Retirement Jargon Buster
Don’t know your occupational pensions from your annuities? We explain it all in our retirement jargon buster.
Annual allowance – You don’t have to pay income tax on any money that you pay into your pension. But there is a limit (currently £40,000) on how much tax-free money you can pay into your pension in a year, which is set by the Government and is called the ‘annual allowance’. You can also go back 3 years and invest unused allowances for that period.
Annuity – An amount paid every year to someone from their insurance or pension policy.
Assets – Things you own, like buildings, cars, stock and money in the bank.

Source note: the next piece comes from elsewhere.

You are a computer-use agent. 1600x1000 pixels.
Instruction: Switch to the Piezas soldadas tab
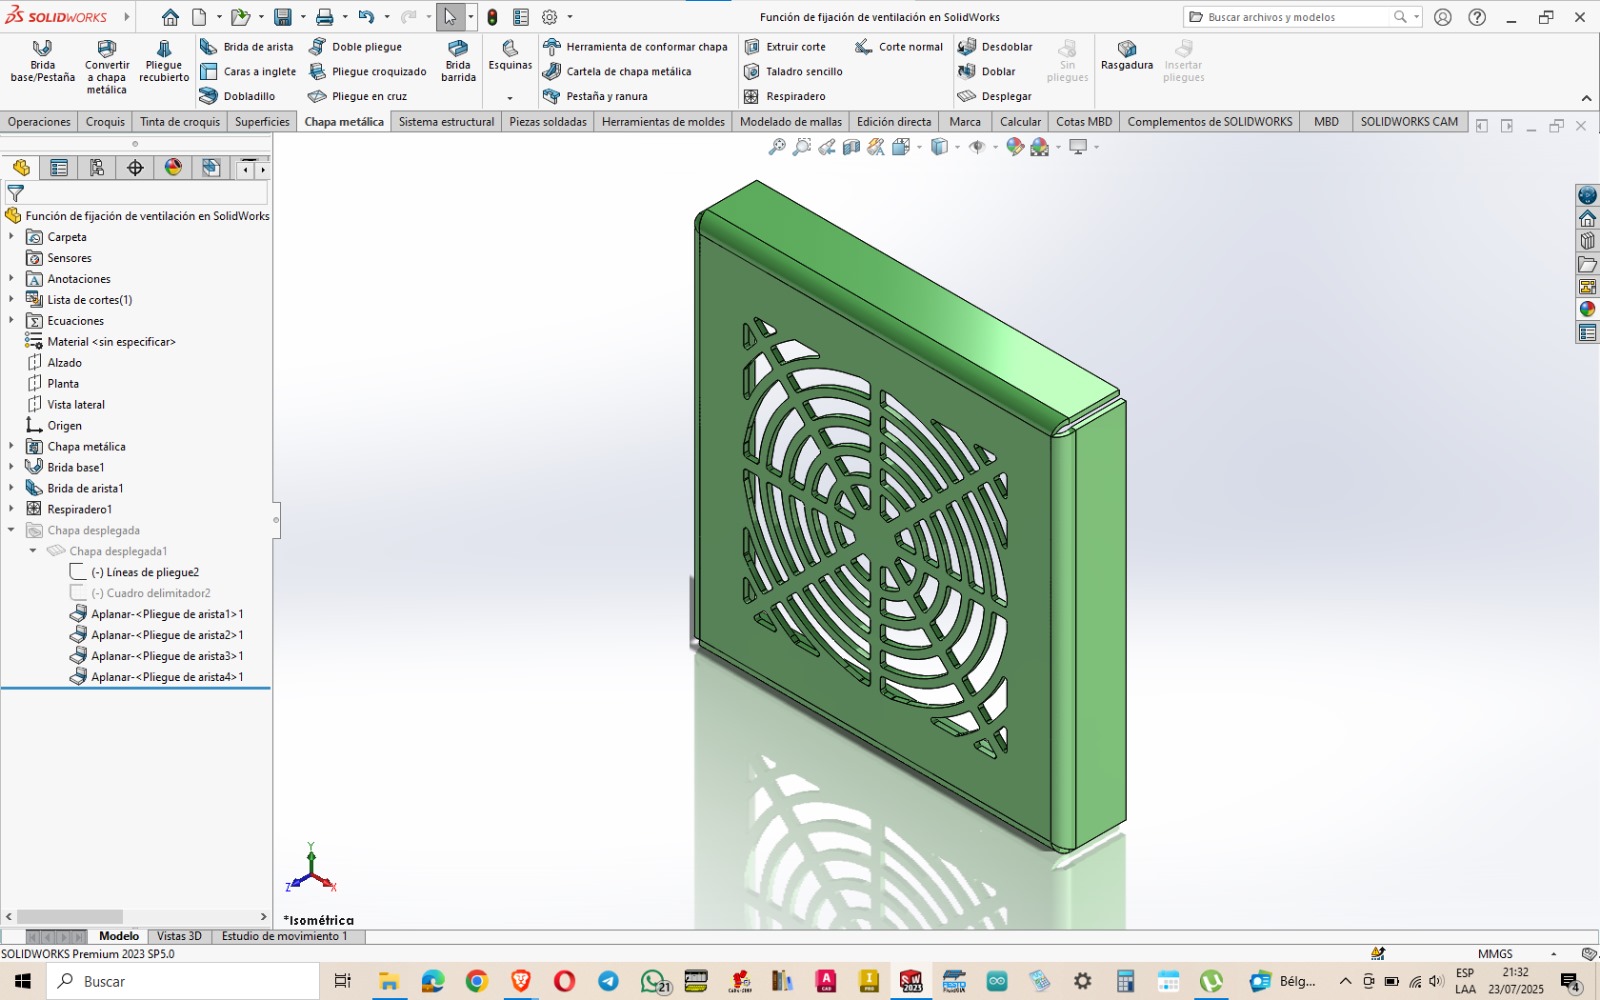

Automatic enrolment – The Government has introduced a new law designed to help people save more for their retirement. All employers must enroll their employees into a workplace pension scheme by 2018.
Occupational pension – This is another word for a workplace pension scheme. It is organised by an employer to provide pension benefits for their employees, sometimes called a company scheme.
Personal pension – A pension you set up directly with a pension provider. You can either pay regular monthly amounts or a lump sum to the pension provider who will invest it on your behalf. It can also mean a retirement annuity set up before July 1988.
Pension – A pension is a way of saving for your retirement. If you put money into your pension regularly, you’ll get a regular income when you retire. You don’t have to pay tax on your pension contributions up to the annual allowance.
Workplace pension – A way of saving for your retirement that’s arranged by your employer. A change to law means that all employers must enroll their employees into a workplace scheme by 2018. Sometimes called an occupational pension.